Coinciding with the announcement that former NRL boss David Gallop is to replace outgoing FFA CEO Ben Buckley in two months are reports on of fresh ‘football violence’.

The media discourse is following an all-too familiar pattern, in what seems to be an apparent reflection of Ben Buckley’s frustrating incapacity to learn anything about fan management from his six-year experiment in football administration.

In what has become the all-too familiar reactionary approach, Buckley has instinctively fallen back on the notion of a ‘zero tolerance’ approach to solving the crowd issues, seeking to once again grasp at applying increasingly punitive regulatory regimes on offenders.

Buckley reinforced his belief in the zero tolerance approach as recently as August 24 as an article by Tom Smithies in the Daily Telegraph shows.

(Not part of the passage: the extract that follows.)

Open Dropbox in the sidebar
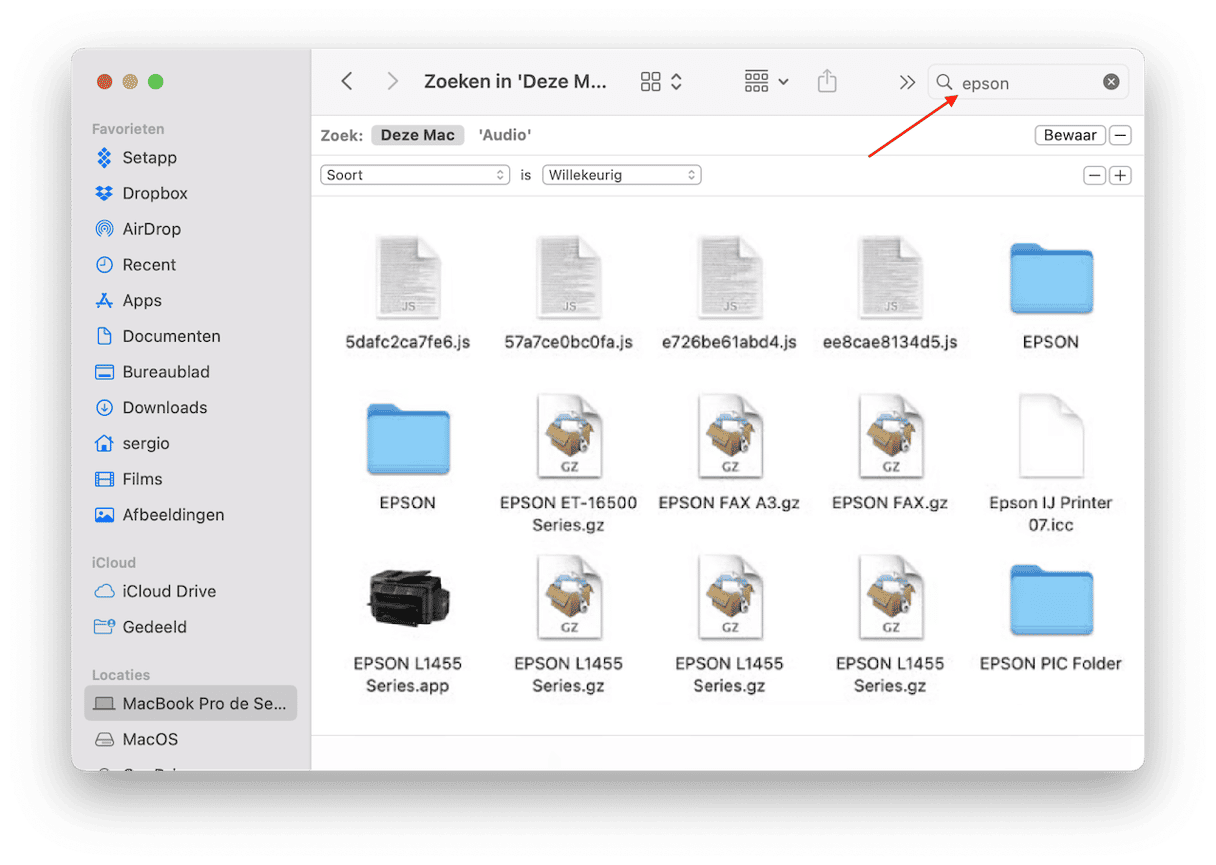The height and width of the screenshot is (865, 1216). click(x=154, y=193)
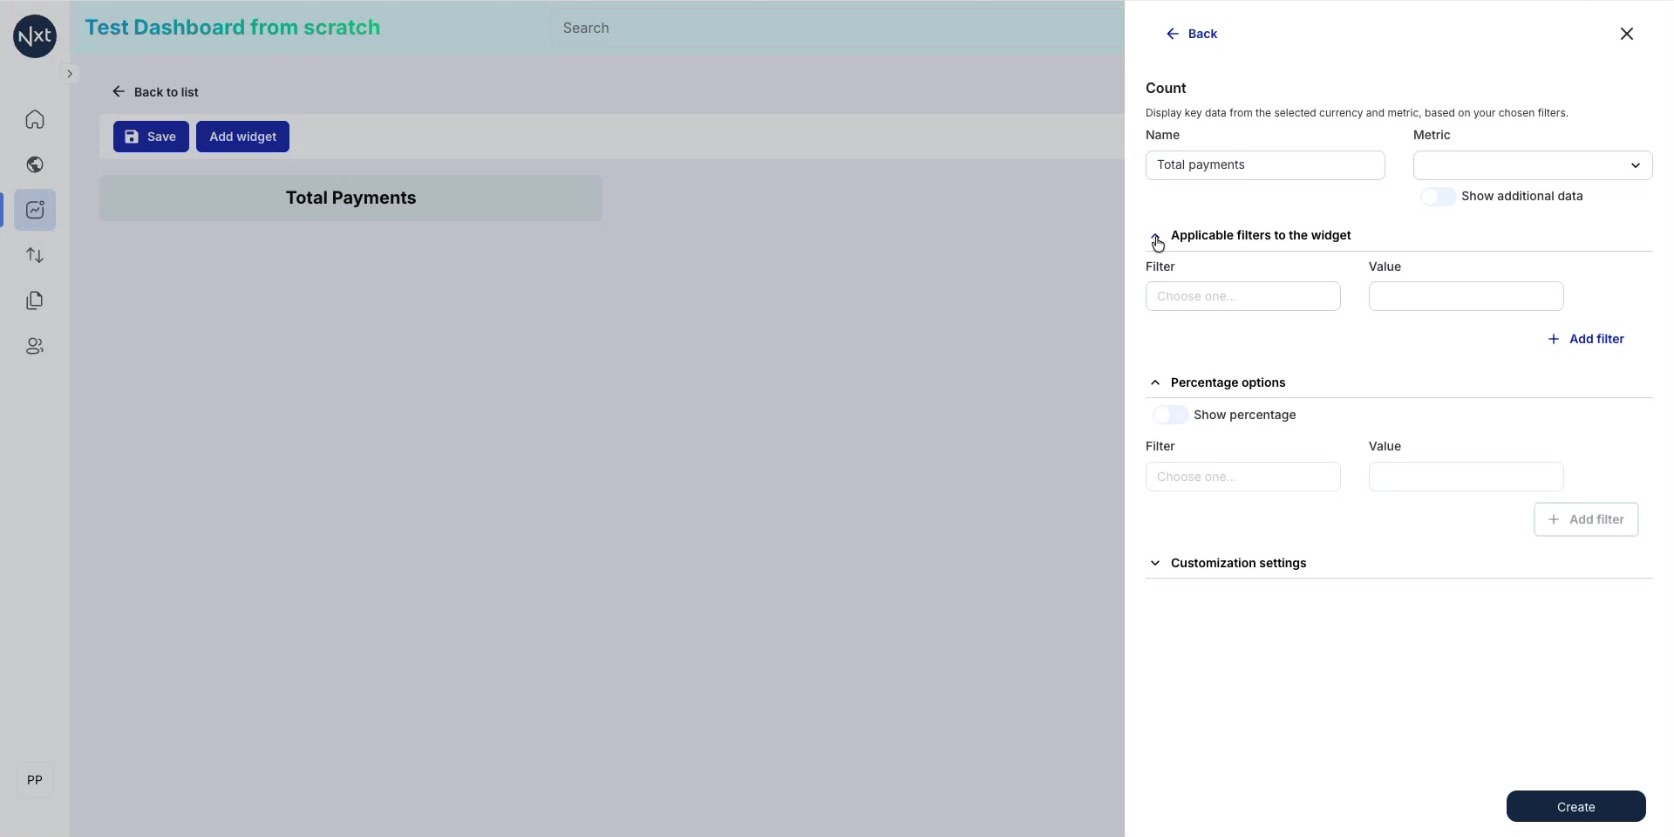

Buckely reached a new extreme by threatening troublemakers with de-registration as players, and even threatening clubs.

To fans and anyone else who has followed the A-League closely since its inception, this narrative will sound quite familiar – despite the fact that statistically, the A-League could be considered no more unruly than the NRL or AFL.

What resulted under Buckley was the ‘Hatamoto approach’ from season three onwards.

Fans were seen as the problem that had to be solved by a consultancy firm with no previous experience in football who implemented a regime of filming, cataloguing and profiling active fans in particular.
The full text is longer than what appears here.